The areal extent of the Sussex "B" sandstone is also indicated on figure 1; the eastern boundaries of the House Creek and Porcupine fields approximate the eastern limit of the "B" sandstone. While the western margin of the fields does not define the western limit of the "B" sandstone, it does show the limit of reservoir-grade facies. There is a probable upper sandstone of the "B" located along the northwestern margin of the House Creek field, although well data is insufficient to determine whether reservoir-grade facies are present. Sussex "B" sandstone facies west of the field margins are mainly low-porosity and low-permeability mudstones and interbedded thin sandstones.
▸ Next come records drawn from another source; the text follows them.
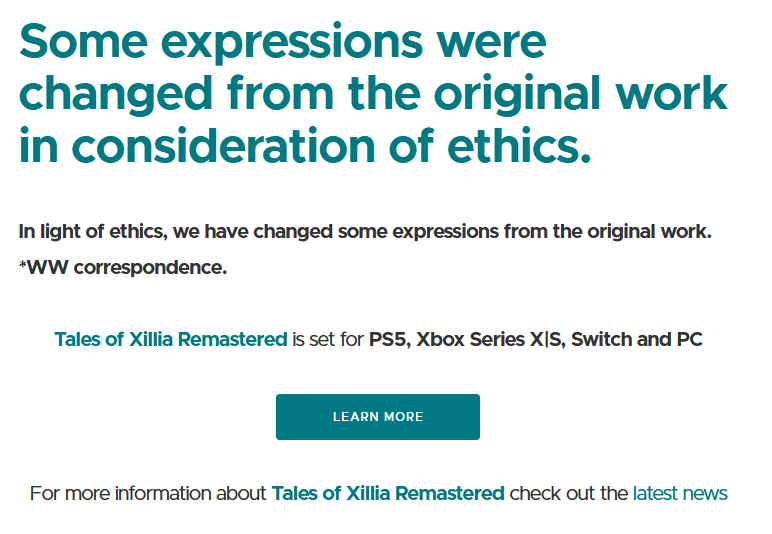Click the 'Switch and PC' platform text
The width and height of the screenshot is (772, 534).
[636, 339]
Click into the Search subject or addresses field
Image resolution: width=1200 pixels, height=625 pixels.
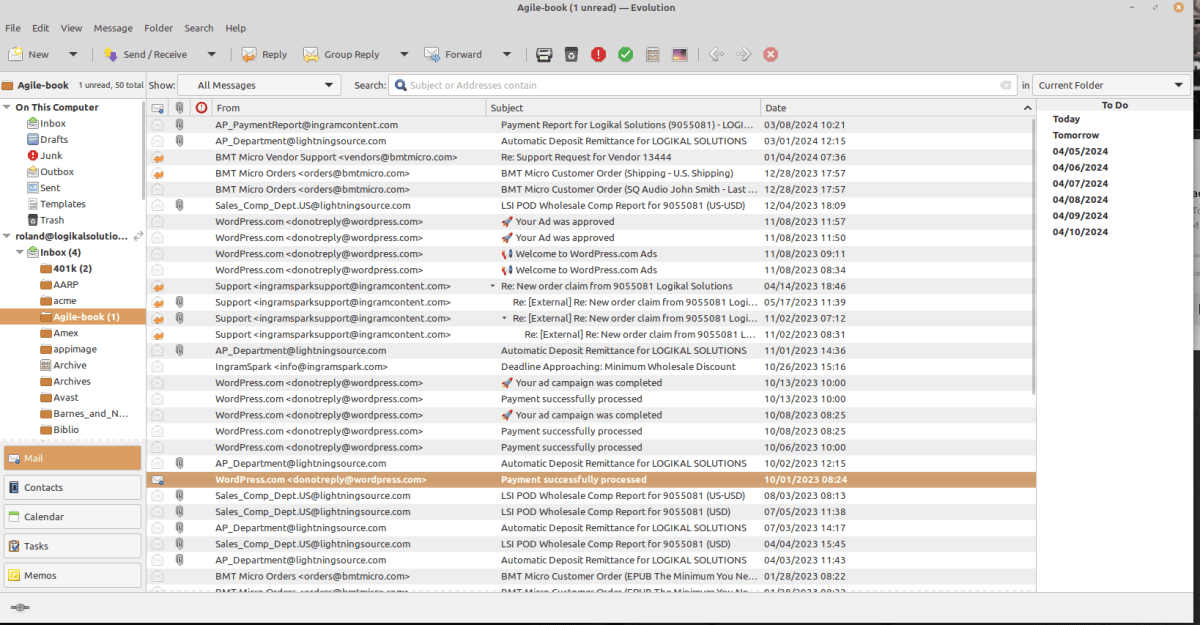(700, 86)
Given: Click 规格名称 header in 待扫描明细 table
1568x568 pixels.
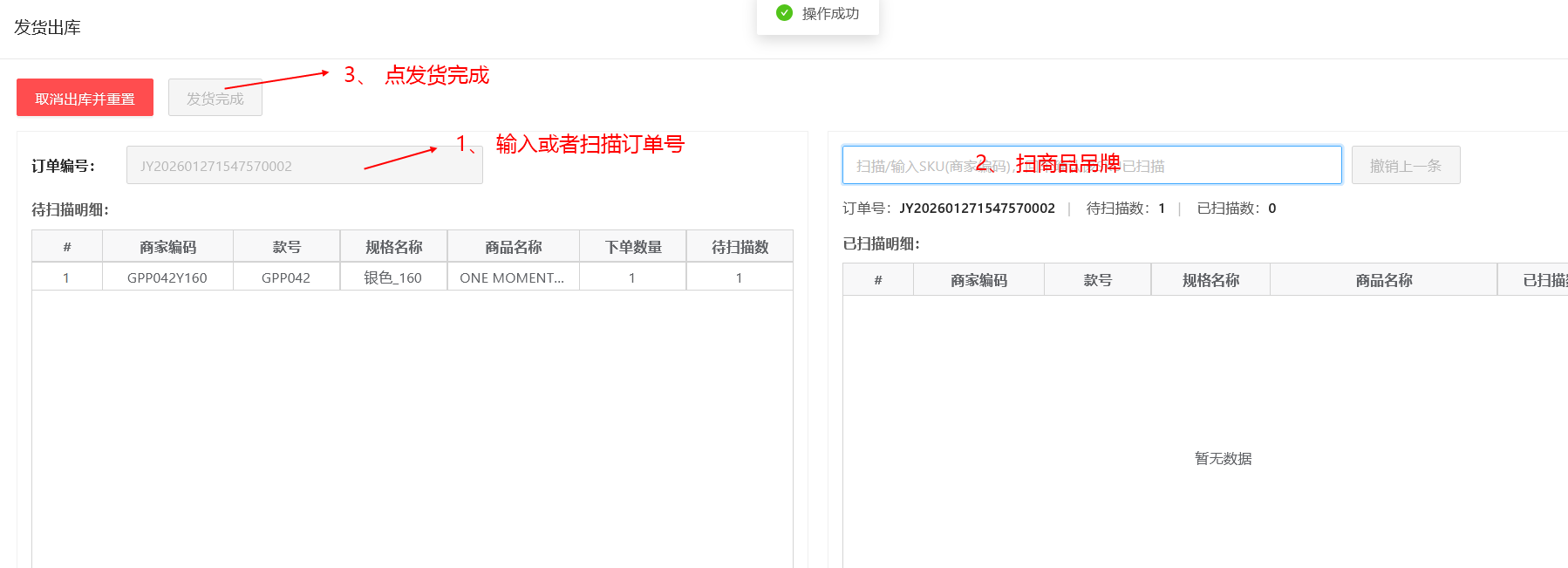Looking at the screenshot, I should tap(393, 247).
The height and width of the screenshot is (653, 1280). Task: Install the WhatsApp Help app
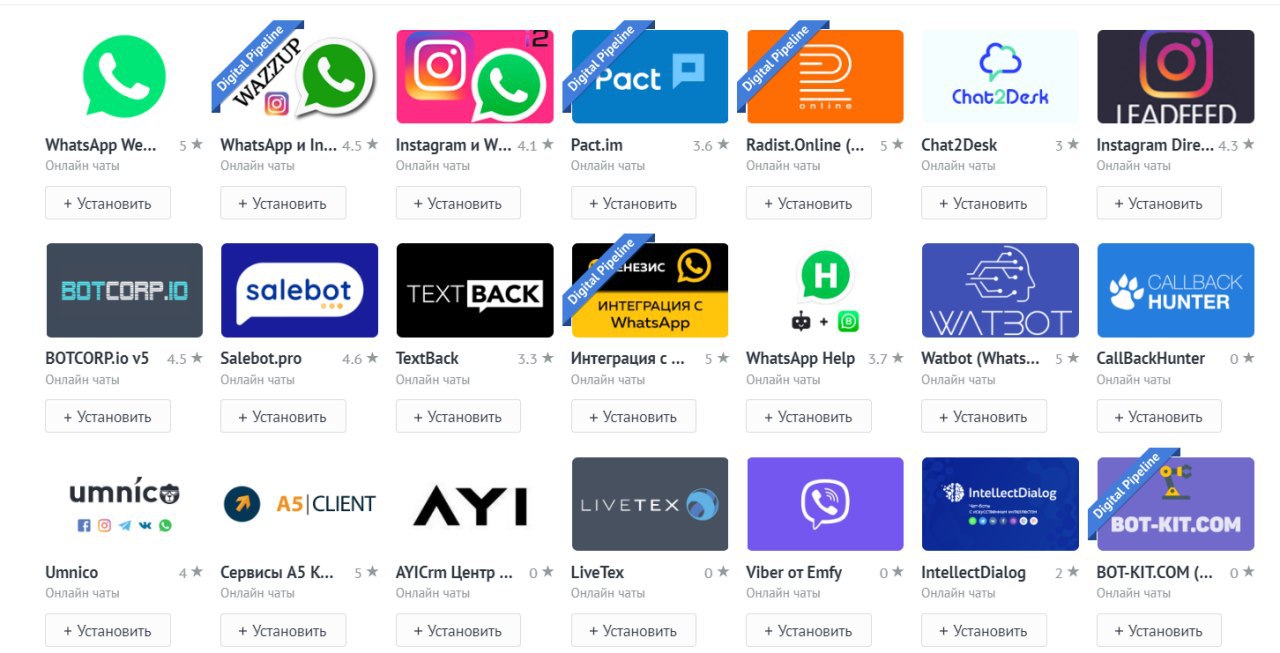pos(809,417)
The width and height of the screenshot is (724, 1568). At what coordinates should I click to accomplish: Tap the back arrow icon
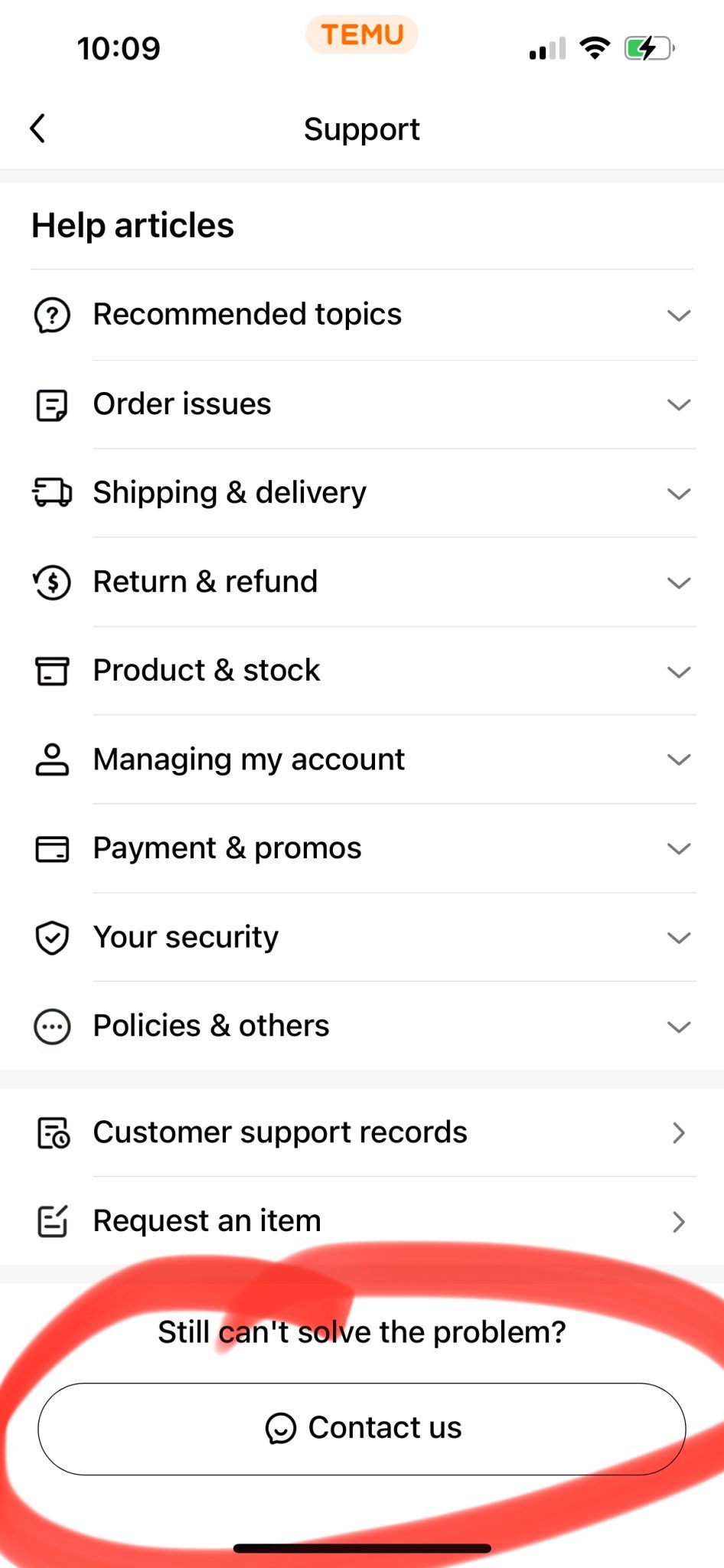click(x=38, y=129)
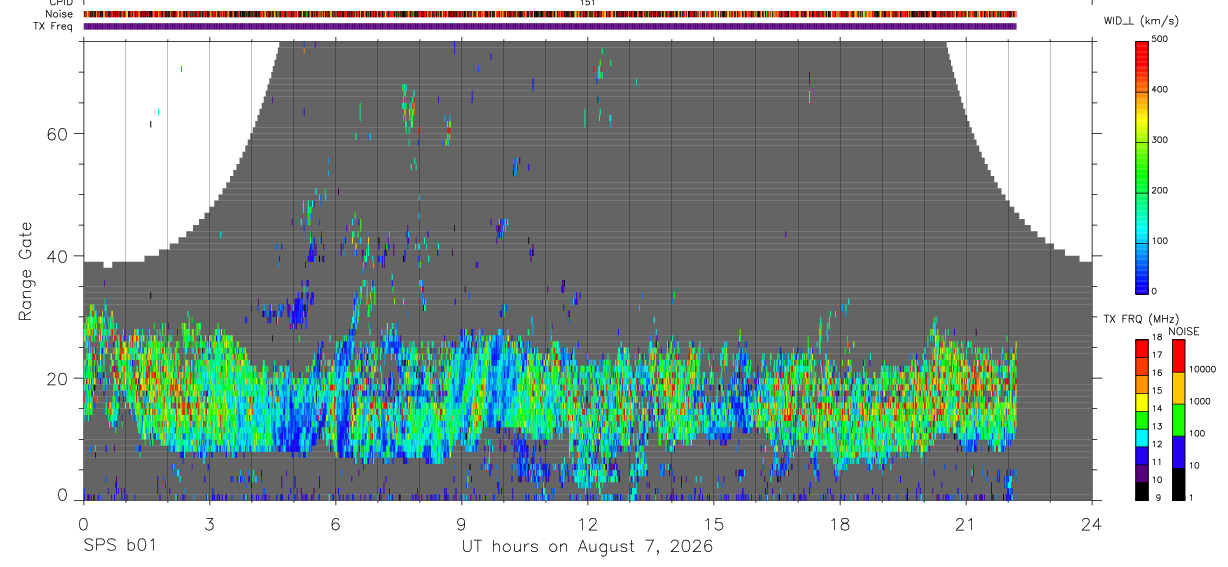Click the 10000 label on the NOISE legend
This screenshot has width=1228, height=567.
tap(1201, 369)
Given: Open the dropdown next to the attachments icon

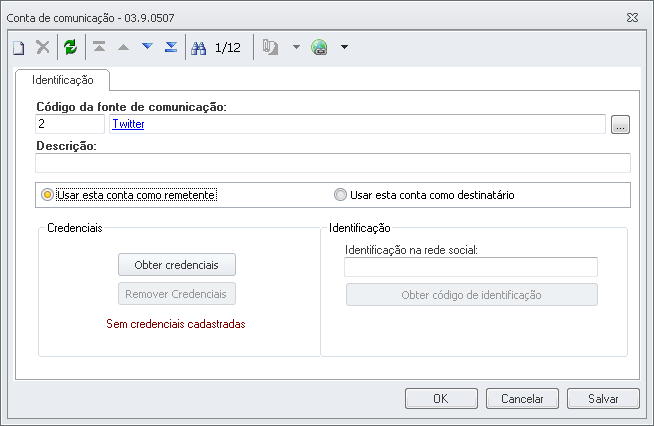Looking at the screenshot, I should click(296, 47).
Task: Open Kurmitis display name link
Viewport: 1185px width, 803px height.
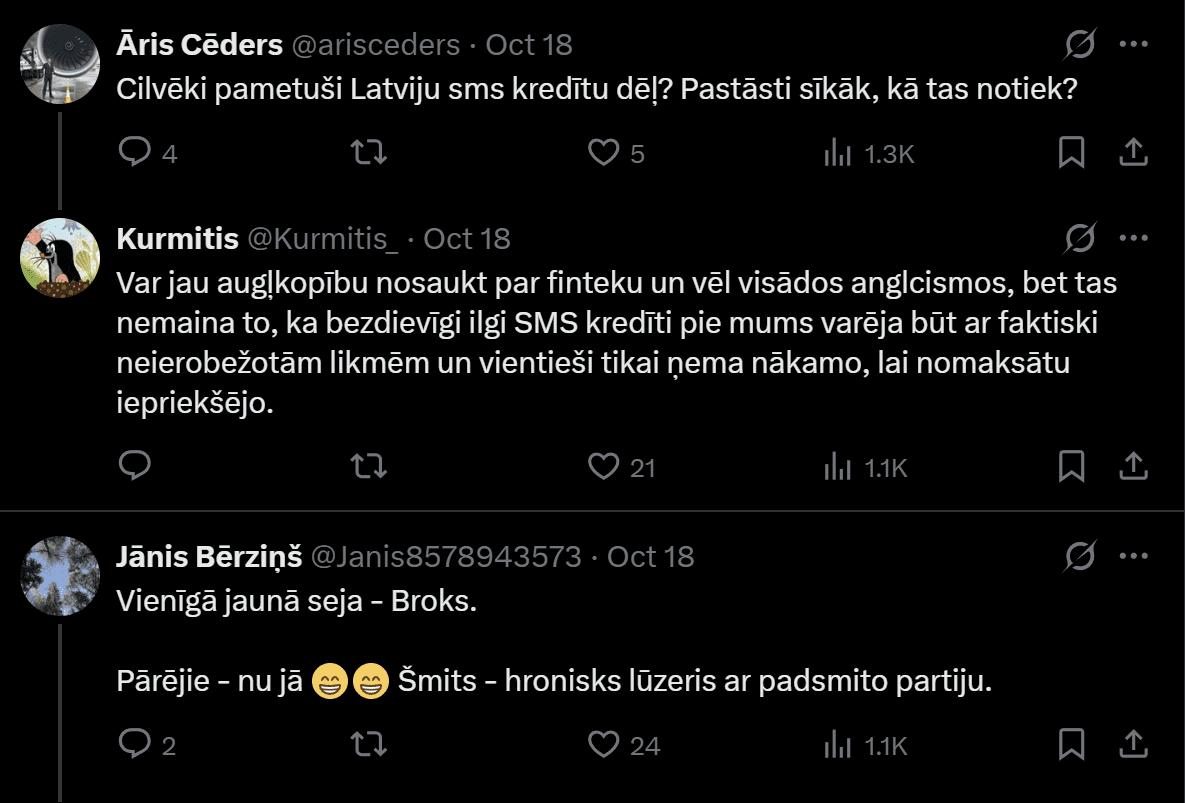Action: [x=178, y=239]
Figure 1. Structure contour map on the top of the Upper Cretaceous Sussex Sandstone Member of the Cody Shale and approximate age equivalents, Powder River Basin, Wyoming and Montana. Location of the House Creek field is shown. Areal extent of the Sussex "B" sandstones is delineated by black-colored fields. Shaded fill outlining the basin are outcrops of Lance Formation and Fox Hills Sandstone. The rectangle located to the right of 30-miles scale bar defines the area of studied outcrops of the Sussex and Shannon Members, much of the Salt Creek anticline, and the towns of Midwest and Edgerton. Contour interval is 500 ft. Datum is mean sea level. A detailed (176 KB) version is named indexfig.gif.


Most oil production in the Sussex "B" sandstone is from the House Creek field with only minor production from the Porcupine field. More than 24.8 million barrels of oil (MMBO), 21.2 million cubic feet of gas (MMCFG) and 1.6 MM barrels of water have been produced from the Sussex "B" sandstone in the House Creek field (PI Production data through December, 1996). Concentrated along field axes are greatest oil production, and the most porous, permeable, laterally continuous, and thickest sandstone beds; combination of these factors indicates the Sussex "B" sandstone and similar reservoirs would be good candidates for horizontal drilling. The figure 32 (oilprod.gif) contour map of cumulative oil production across the field area shows concentration of greatest production along the southeastern and northwestern ridge systems. Estimated original oil in place (OOIP) was 159 million barrels (Sabel, 1985). Ultimate recovery is estimated at about 45 MMBO and 40 MMCFG, less than 30 percent of the OOIP. The Porcupine field is located at the southern margin of the House Creek field. More than 3 MMBO and 5 MMCFG have been produced from all reservoirs within the Porcupine field; production is commingled for the Sussex "B" sandstone, the Muddy Sandstone Member of the Early Cretaceous Thermopolis Shale, and the Turner Sandy Member of the Upper Cretaceous Carlile Shale (Lawyer and others, 1981).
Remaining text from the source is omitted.